December 07, 2015

Blair Witch, Zappos, Oreo, & Ice Bucket


Social media has had some notable marketing successes. For example...
The Blair Witch Project taught us that you don't need tens of millions of dollars to promote a feature film.
From Zappos we learned that a large, successful retail brand can be built on Twitter alone.
Oreo demonstrated the power of real-time marketing.
And the Ice Bucket Challenge showed us how to motivate charitable giving in the age of social media.
Except they didn't.

Despite the hundreds of Powerpoint presentations created to explain the "Five Lessons Of The Oreo Tweet" (like here, here, here) or "What You Should Learn From The Ice Bucket Challenge," (here, here, here, here, here, ad nauseam) the simple fact is that not one of these big successes has been reproduced by anyone else. In fact, it turns out that each of them was an anomaly that had very little, if anything, to teach us.

During their 15-minutes of fame, each of these super-hyped social media success stories was trotted out at every marketing conference and trumpeted to us as the "future" of something. And each has quickly receded into the past.

The social media industry loves nothing more than a miracle.
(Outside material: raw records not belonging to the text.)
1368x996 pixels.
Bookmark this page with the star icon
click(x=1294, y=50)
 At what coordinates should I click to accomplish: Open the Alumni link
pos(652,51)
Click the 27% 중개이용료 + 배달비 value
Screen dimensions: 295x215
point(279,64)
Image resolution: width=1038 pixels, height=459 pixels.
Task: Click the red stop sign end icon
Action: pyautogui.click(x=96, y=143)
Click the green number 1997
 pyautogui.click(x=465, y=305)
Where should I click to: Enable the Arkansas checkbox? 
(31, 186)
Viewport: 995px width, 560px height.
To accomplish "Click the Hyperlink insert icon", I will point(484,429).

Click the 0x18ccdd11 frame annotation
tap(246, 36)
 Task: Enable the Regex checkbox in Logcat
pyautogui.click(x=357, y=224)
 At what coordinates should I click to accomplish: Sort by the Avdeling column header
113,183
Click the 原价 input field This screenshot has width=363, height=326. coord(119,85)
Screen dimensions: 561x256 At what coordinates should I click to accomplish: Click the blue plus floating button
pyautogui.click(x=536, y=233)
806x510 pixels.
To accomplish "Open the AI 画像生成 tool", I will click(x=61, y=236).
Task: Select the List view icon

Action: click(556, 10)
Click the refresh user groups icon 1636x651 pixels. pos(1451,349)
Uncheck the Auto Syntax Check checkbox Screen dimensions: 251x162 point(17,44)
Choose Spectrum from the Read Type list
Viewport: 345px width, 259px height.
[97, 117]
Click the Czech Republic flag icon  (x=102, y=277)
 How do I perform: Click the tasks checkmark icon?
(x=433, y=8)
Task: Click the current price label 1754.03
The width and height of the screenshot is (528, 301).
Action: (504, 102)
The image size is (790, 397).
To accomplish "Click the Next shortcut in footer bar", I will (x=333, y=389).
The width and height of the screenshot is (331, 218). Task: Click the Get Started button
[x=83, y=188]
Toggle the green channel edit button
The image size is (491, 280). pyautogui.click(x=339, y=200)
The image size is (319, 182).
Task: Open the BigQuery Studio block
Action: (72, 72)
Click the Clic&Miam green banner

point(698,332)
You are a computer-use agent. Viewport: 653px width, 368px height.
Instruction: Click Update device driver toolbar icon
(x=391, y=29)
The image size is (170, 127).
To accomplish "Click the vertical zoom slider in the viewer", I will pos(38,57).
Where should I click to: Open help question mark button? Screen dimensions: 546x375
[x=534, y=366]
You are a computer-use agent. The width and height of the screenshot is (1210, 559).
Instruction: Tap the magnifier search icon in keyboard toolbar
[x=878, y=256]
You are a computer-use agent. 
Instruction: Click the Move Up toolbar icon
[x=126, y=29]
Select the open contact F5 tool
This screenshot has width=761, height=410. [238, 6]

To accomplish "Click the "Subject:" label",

And each miracle becomes the poster child for whatever hustle the promoters happen to be running that year.

We have become exceptional at convincing ourselves that every singularity is a trend and every one-off is a movement.

Although thousands of companies have tried to implement the "lessons" of Blair Witch, Zappos, Oreo, and Ice Bucket, nobody has even come close.

But the parade of Powerpoint propaganda never ends.